New Delhi: Seeking to impose a serious and effective deterrent to prevent violation of environmental laws, the Centre plans to introduce an amendment bill proposing to scale up the fine to a minimum of Rs 5 crore up from Rs 1 lakh and imprisonment up to seven years for causing 'substantial' environmental damage.
The bill will be introduced during the second half of the budget session between April 25 and May 13.
The bill sets the the upper limit of fine as high as Rs 20 crore and imprisonment may be extended to a life term. If the damage has been unabated over a period of time, violators may have to pay additional Rs 1 crore a day.

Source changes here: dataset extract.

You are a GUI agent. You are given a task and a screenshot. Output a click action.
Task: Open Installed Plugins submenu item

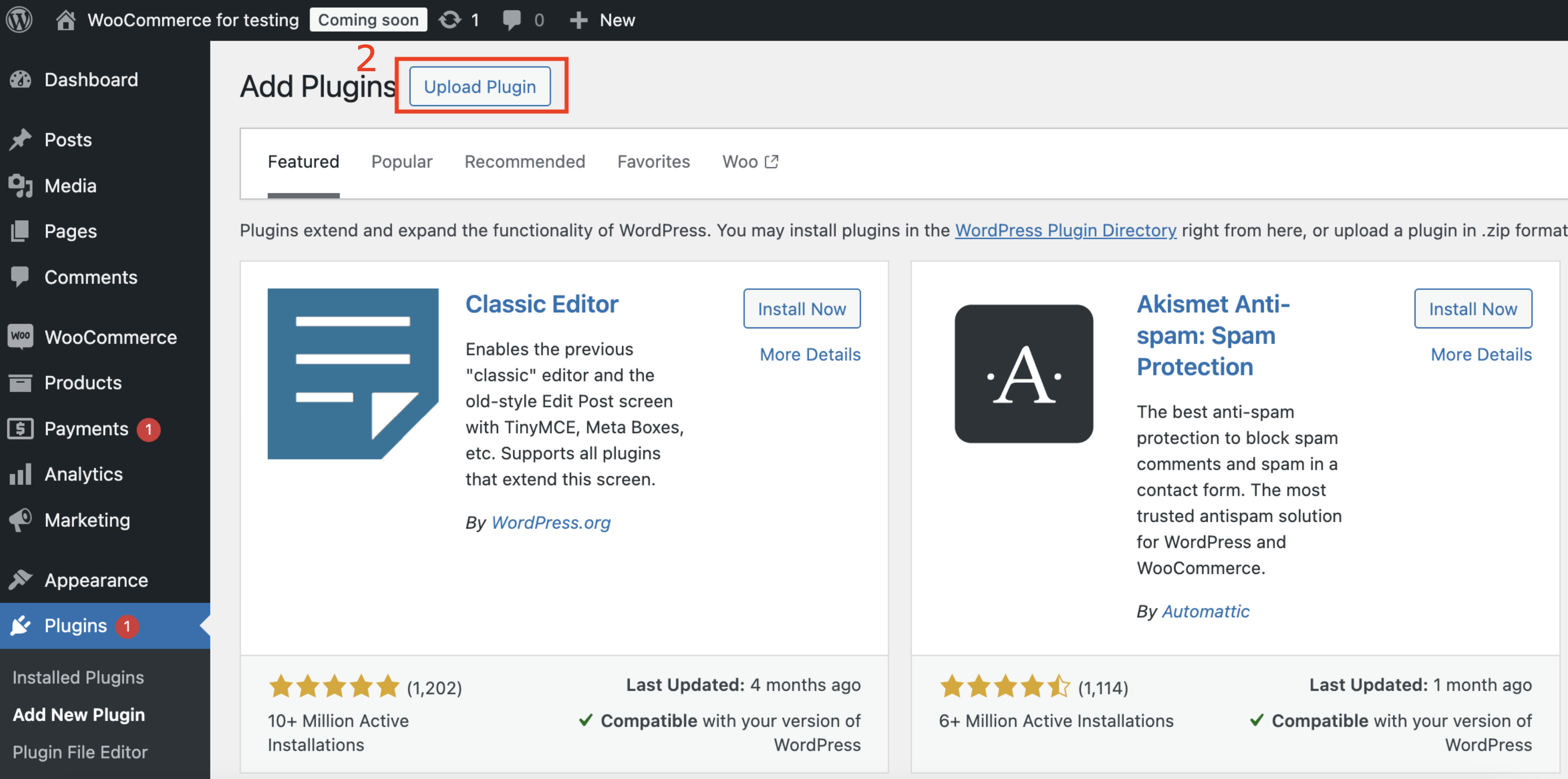[78, 677]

While the government has moved to ease what has been described as 'green tape' and make clearances faster and more transparent, it expects industries to adhere to the law or face stiff penalties if caught violating regulations. "The law ministry has already cleared the draft of the Environment Laws (Amendment) Bill - meant to amend the existing Environment (Protection) Act, 1986 and the National Green Tribunal Act, 2010 - and sent it back to the environment ministry. It will now go to the Cabinet and will be introduced in the Parliament after the recess", said an official.

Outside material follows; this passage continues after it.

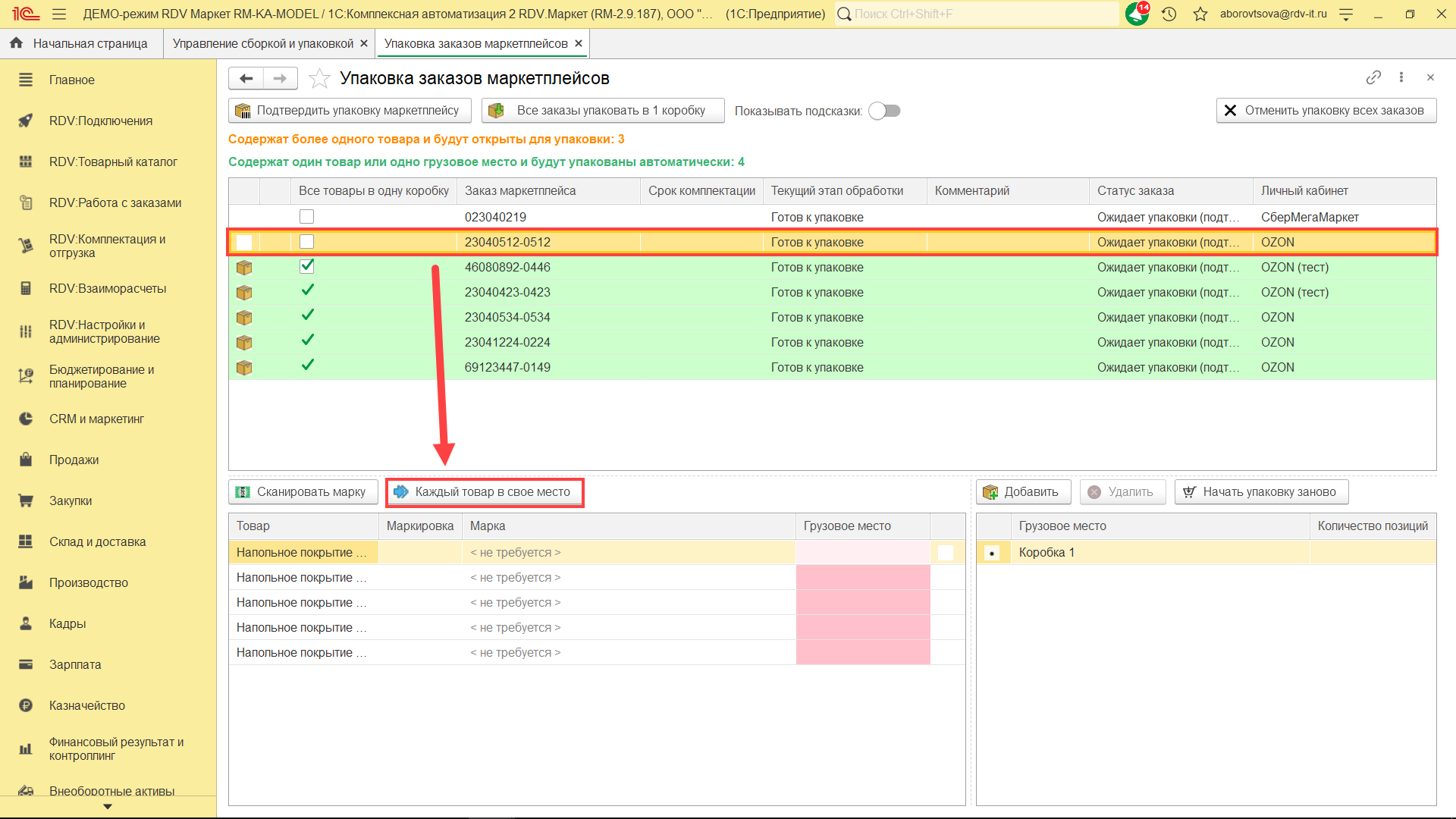Open the history clock icon
The width and height of the screenshot is (1456, 819).
(1169, 14)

The proposed amendment suggests that the penalty amount will be used for remediation and reclamation of polluted sites and improvement of environment - measures that also seem intended to counter criticism that the government has been keen to cater to big business.
At present, a violator has to pay a fine of Rs 1 lakh and faces imprisonment up to five years (can be extended to seven years in certain cases) on conviction. In case the violation continues, the offender has to pay additional fine up to Rs 5,000 a day during which the contravention continues.

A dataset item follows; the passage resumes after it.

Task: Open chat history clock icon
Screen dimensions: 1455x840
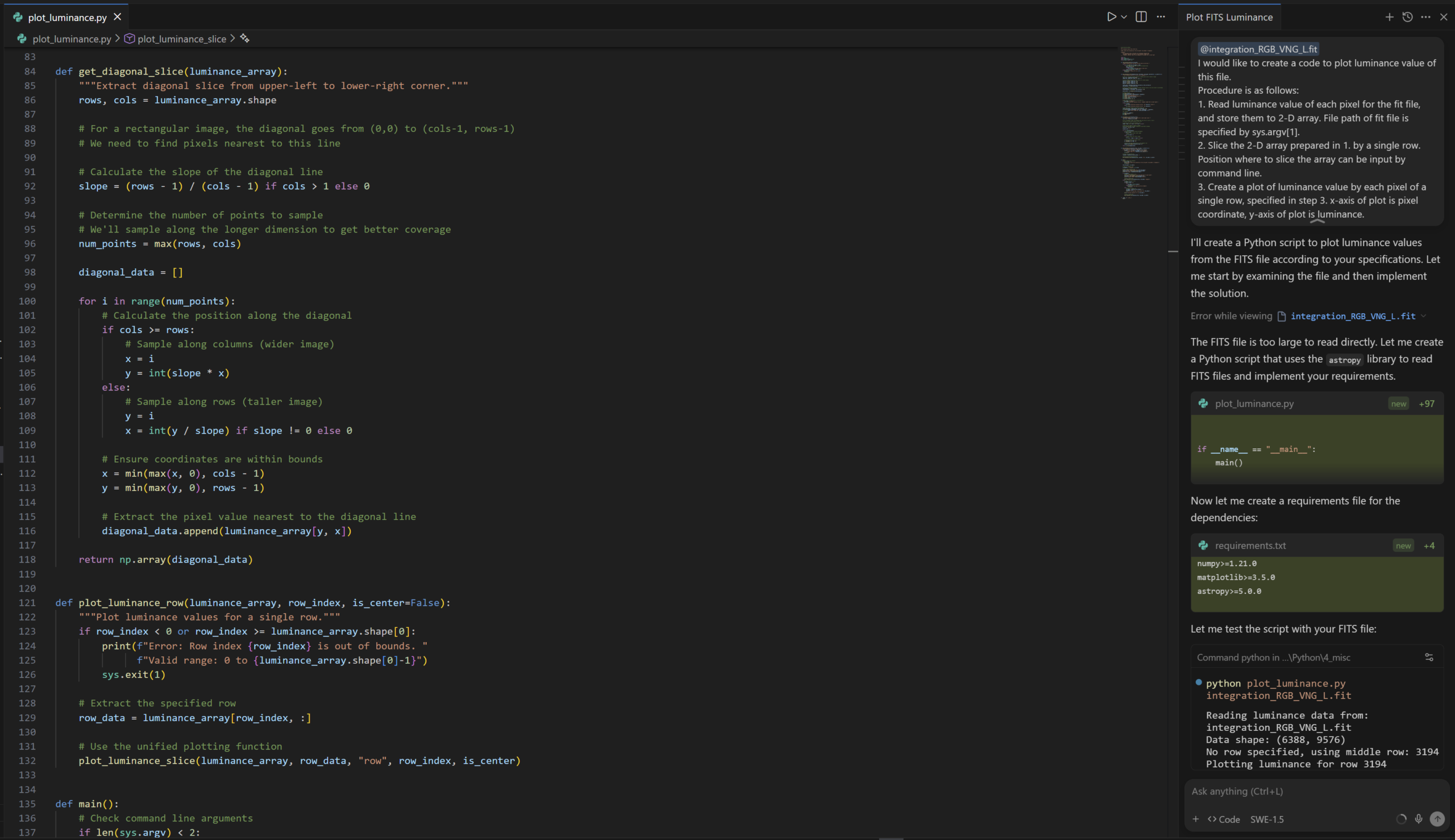Action: tap(1407, 16)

Officials argue the stiff fines will force polluting industries to take corrective measures that they are willing to avoid. "At present, many violators find it easier to pay fine and carry on with their activities," an official said.
Under the existing law, state pollution control boards act as appellate authorities for assessing environmental damage and impose a fine. But the proposed amendment has separate provisions of categorisation of violations into 'minor', 'non-substantial' and 'substantial' on extent of damage. "It will minimise the discretion of the state boards. In absence of the process of quantification or assessment and corresponding provision of penalty, some cases land up in a long legal battle", said the official.
There is also a proposal of setting up an adjudicating authority, comprising of a district judge and two technical\environmental experts that will assess the damage on the basis of quantified parameters and impose fines accordingly.
Under the proposed amendment, the violator will be allowed to appeal before the National Green Tribunal against the order of the adjudicating authority. But then, the violator will have to deposit 75% of the amount of penalty imposed by the adjudicating authority.